Weight Loss/Deficit Advice for Gym-Goer

I'm an 18 y/o male who is 6'' 1' and has a BMI of ~31, the majority of my fat is in my stomach just chillin there, dad bod style. I've been consistently going to the gym for 5 months now, but recently started tracking calories. I've noticed that over 2 weeks of eating ~2500 calories with ~ 200g of protein, I haven't really lost weight or gained any (hovering at 239 lbs), yet I've noticed that my muscles are growing. Should I fully cut into a deficit? or keep going with body recomp?
 
@connieandcharlesw Depends on what your goals are of course and what your goal weight is but usually it's easier to focus on either losing fat or gaining muscle but not necessarily both at the same time when looking to lose weight. Maybe try the deficit for a month and see if the scale reflects some progress. Sounds like you want to have a large amount of lean muscle mass in the end so maybe continue strength exercises but adjust your calories to target the weight loss.
 
@mudin I see! I'm probably going to fully commit to cutting, since I want to look and feel good for the summer. Should I start focusing less on strength training, and spend more time on cardio?

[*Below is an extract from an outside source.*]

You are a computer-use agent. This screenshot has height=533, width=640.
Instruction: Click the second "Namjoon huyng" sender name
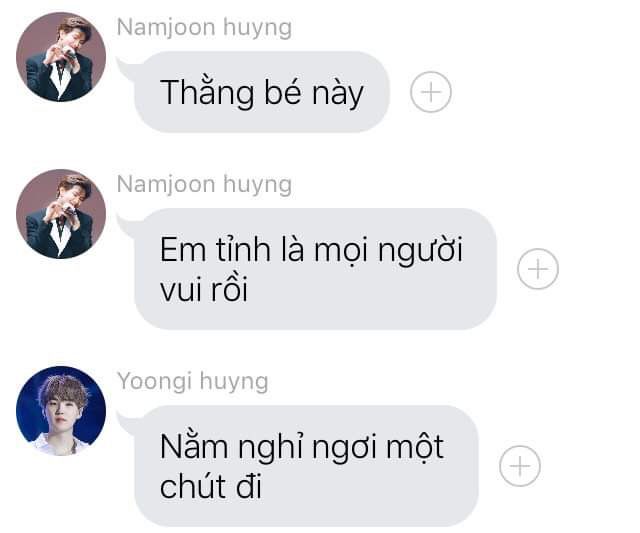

I'd love your input!
 
@connieandcharlesw Try some medium to long duration HIIT cardio a few times a week. I wouldn’t cut out strength completely just try to do strength workouts that keep the heart rate elevated. Think kettlebells, bodyweight, DB’s etc… Typically fixed movement strength machines aren’t great for weight loss. Maybe work in supersets and circuit style lifting. And it may sound kind of lame but walking a couple miles a day consistently proves to be a great fat burner for almost all body types.